Comité de Ética da Federação Portuguesa de Futebol já tomou posse, com Emanuel Medeiros como presidente

Emanuel Medeiros com Pedro Proença
Emanuel Medeiros com Pedro ProençaFPF

A Federação Portuguesa de Futebol (FPF) empossou esta terça-feira, na Cidade do Futebol, o novo Comité de Ética, órgão que materializa um dos pilares centrais do plano de ação para a integridade, transparência e boa governação anunciado por Pedro Proença aquando da sua investidura,

Emanuel Medeiros assume a presidência do Comité de Ética, acompanhado pelos vogais José Carlos Lima, Catarina Araújo e João Paulo Almeida, numa estrutura desenhada para reforçar o escrutínio, a responsabilização e a confiança no futebol português.

O presidente da FPF assumira como eixos estratégicos a transparência, o combate à corrupção, a prevenção de conflitos de interesses e o alinhamento com as melhores práticas internacionais. É neste contexto que surge o Comité de Ética, chamado a assessorar a Direção na definição de políticas de integridade, na monitorização do cumprimento das normas internas e na emissão de pareceres sobre matérias sensíveis para a reputação da organização e do futebol português.

O órgão terá entre as suas prioridades o acompanhamento das políticas de compliance e anticorrupção, o reforço da cultura interna de integridade, a promoção de princípios claros de conduta para dirigentes, atletas e demais agentes desportivos, bem como a análise de situações suscetíveis de ferir a confiança pública.

A liderança do Comité de Ética foi confiada a Emanuel Medeiros, figura com largo reconhecimento internacional na área da integridade no desporto.
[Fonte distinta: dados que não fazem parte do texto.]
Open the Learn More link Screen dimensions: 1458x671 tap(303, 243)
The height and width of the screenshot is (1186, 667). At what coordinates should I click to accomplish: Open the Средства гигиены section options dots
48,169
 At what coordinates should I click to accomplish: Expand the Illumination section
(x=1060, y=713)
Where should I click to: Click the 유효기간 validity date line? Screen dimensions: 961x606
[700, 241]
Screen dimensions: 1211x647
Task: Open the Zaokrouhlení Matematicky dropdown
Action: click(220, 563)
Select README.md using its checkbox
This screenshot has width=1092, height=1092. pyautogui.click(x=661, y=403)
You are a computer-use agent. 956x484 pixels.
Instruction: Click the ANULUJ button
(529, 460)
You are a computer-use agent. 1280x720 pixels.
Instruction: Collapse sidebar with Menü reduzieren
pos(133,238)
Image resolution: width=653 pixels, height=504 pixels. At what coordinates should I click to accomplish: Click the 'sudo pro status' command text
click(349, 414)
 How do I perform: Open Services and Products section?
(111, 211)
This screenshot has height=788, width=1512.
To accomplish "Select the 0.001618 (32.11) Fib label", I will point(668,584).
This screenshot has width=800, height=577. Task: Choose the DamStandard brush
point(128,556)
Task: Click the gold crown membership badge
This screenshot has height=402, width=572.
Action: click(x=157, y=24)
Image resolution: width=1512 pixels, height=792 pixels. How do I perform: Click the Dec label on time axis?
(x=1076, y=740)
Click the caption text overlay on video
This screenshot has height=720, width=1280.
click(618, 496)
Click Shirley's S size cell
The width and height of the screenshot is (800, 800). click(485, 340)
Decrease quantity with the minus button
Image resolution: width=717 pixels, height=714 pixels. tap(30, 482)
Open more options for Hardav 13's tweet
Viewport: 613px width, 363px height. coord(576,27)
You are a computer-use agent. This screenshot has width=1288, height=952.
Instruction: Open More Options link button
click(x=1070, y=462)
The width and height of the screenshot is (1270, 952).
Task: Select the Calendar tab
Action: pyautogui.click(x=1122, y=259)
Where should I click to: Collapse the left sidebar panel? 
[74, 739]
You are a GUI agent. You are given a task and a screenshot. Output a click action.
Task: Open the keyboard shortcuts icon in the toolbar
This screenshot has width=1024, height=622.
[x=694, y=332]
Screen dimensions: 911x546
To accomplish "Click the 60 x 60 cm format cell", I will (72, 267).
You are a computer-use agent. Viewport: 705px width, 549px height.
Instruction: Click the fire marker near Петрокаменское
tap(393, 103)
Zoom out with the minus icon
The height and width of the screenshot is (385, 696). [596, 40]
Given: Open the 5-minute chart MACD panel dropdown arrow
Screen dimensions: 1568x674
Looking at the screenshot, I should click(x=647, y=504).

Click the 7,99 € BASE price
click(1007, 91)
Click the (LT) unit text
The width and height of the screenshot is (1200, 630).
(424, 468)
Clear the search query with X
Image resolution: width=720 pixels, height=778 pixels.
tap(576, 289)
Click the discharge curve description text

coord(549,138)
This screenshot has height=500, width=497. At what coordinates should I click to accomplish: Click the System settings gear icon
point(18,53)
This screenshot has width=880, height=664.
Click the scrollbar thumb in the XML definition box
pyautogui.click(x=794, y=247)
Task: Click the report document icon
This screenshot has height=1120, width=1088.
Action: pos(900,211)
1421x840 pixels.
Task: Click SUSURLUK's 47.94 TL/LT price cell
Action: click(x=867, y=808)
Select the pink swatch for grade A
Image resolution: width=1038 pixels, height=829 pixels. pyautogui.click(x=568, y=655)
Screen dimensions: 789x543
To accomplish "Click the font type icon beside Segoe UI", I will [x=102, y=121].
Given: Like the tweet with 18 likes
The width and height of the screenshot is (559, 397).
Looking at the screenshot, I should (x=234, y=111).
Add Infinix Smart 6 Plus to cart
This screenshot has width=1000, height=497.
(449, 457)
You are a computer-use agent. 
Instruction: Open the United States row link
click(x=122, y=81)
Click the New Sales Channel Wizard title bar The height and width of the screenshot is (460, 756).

Com um percurso ligado à promoção da transparência, da boa governação e do combate à corrupção e à manipulação de resultados, Medeiros fez carreira em organismos e plataformas globais dedicados à defesa da ética desportiva, trabalhando com diferentes ligas, federações e entidades reguladoras, princípios que agora transporta para a FPF:

O Comité carrega um nome importante e isso já se si é uma responsabilidade. A ética e a integridade no Desporto são traves estruturantes de um setor que se quer reconhecido, que se quer emancipado, que se quer sustentável. O nosso trabalho enquanto membros do Comité de Ética da FPF é coadjuvar a Direção e os demais órgãos, não só nas reformas internas que são necessárias para garantir o standard de ouro em matéria de organização, funcionamento, cumprimento e observância das melhores práticas, mas também uma atenção especial às vulnerabilidades e desafios que todo o setor se confronta”, afirmou Emanuel Medeiros ao Canal 11.

Por seu lado, o Presidente da Federação Portuguesa de Futebol, Pedro Proença, salientou o cumprimento de mais um compromisso estratégico e vincou a importância do Comité de Ética para a FPF.

"Depois da última alteração deste modelo de Governação, a criação deste órgão é fundamental para o futuro da Federação Portuguesa de Futebol, através de um quadro de valores diferenciado. Os temas da ética, da tramsparência e da boa governação são fundamentais para o presente e futuro da FPF. Com grande satisfação, temos grandes nomes que aceitaram assumir estas funções. Este órgão é independente, irá desafiar os restantes órgãos sociais naquilo que são as boas práticas nacionais e internacionais. A FPF continua a fazer o seu caminho. Estamos perto de certificar a FPF com a Norma Anticorrupção, com o processo de Qualidade. Estamos a trabalhar nos mecanismos de autodefesa da credibiliade do futebol português. Estamos a seguir o nosso caminho, a seguir o que estava no Plano Programático, agora no Plano Estratégico, numa estratégia imaculada do que são as boas práticas nacionais e internacionais", afirmou o líder federativo.

Pedro Proença destacou o estatuto de todos os elementos que compõem o Comité de Ética e o que estes representam para a FPF. "Não se trata apenas do presidente, mas os quatro elementos São pessoas com provas dadas no que diz respeito aos atos de transparência e boas práticas, da prestação de contas às responsabilidades. A FPF dá mais um passo rumo à sua credibilização. Estamos muito satisfeitos. Para alcançar o sucesso é importante que o processo esteja definido, e que seja organizado. É esse o caminho. Estamos hoje a assegurar o presente para que o futuro seja de grande sucesso desportivo."

A criação deste Comité de Ética insere‑se, ainda, num movimento mais amplo de modernização institucional, que passa pela adoção de normas internacionais de anticorrupção, pela revisão de regulamentos internos e pela construção de canais seguros de denúncia e tratamento de irregularidades. Ao ancorar estas matérias num órgão estável, com competências próprias e liderança especializada, a Federação pretende garantir que os compromissos assumidos por Pedro Proença se mantêm para além dos ciclos diretivos e se traduzem numa cultura de integridade enraizada no quotidiano da organização.